This repository contains implementation of Machine Learning algorithms on different datasets. The following approaches have been used -
• k-nearest neighbour classifier and regressor on iris dataset from the UCI directory - https://archive.ics.uci.edu/ml/datasets/iris. The dataset contains 4 features and 150 instances with no missing values. The data was shuffled for the implementation of the technique and split 80% for training and 20% for testing.. The accuracy achieved for both the classification and regression was above 95%. The code implements both .csv(for classification) and .data(for regression) files
• Perceptron implementation for logistic regression. For the training dataset, 3000 training instances were generated n two sets of random data points (1500 in each) from multi-variate normal distribution with
μ1 = [1 0]
μ2 = [0 1.5]
cov1 = [1 0.75]
[0.75 1]
cov2 = [1 0.75]
[0.75 1]
and label them 0 and 1. Testing data was generated in the same manner as training data, but sample 500 instances for each class, i.e., 1000 in total. Sigmoid function for activation function and cross entropy for objective function, and perform batch training. Maximum number of iterations is 3000. ROC and AUC curves were plotted. Accuracy achieved was over 83%.

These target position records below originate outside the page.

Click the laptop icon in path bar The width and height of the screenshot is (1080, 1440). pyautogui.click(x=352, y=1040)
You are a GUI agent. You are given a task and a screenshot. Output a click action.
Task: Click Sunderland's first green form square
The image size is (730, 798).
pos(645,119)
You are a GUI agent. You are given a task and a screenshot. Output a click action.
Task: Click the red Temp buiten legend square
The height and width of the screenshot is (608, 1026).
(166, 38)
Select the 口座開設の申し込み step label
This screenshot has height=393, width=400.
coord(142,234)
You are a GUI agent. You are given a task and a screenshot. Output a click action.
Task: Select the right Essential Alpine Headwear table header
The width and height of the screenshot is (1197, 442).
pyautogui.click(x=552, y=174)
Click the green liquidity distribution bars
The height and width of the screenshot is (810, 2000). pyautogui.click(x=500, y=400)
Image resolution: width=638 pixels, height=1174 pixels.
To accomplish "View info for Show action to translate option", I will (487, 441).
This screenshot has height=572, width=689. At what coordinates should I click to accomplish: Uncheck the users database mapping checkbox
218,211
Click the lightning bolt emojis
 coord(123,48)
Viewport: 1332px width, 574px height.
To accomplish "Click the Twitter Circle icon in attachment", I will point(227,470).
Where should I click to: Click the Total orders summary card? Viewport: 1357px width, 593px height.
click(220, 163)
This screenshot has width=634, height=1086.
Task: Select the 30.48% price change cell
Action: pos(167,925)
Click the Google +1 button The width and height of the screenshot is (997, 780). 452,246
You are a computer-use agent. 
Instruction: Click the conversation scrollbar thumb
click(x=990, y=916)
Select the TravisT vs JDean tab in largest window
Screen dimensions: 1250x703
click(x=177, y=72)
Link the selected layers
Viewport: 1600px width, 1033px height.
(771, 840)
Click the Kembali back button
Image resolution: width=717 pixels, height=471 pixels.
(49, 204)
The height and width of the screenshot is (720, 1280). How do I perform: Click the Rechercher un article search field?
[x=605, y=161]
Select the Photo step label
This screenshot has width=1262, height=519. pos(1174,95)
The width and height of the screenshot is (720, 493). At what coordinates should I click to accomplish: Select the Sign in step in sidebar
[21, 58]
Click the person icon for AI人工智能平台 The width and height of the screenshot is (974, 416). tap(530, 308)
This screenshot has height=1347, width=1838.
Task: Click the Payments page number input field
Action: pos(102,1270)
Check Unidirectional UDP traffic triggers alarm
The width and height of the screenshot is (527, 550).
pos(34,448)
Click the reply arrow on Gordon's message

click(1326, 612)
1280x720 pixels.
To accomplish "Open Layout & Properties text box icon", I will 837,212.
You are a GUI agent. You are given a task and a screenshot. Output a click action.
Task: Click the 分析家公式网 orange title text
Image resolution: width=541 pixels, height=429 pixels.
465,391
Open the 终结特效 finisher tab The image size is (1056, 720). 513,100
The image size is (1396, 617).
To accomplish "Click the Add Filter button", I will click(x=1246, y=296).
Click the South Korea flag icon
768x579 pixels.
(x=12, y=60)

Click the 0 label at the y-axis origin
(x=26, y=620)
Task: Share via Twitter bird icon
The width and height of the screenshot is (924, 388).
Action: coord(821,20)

• Naive Bayes classifier on the mushroom dataset from the UCI directory - https://archive.ics.uci.edu/ml/datasets/mushroom. The dataset contains 22 features and classifier was used to implement if the mushroom selected is edible or poisonous. The dataset contains total 8124 instances. 4000 instances have been used for training and the rest for testing. The accuracy achieved was 79.85% by removing the missing instances in the dataset.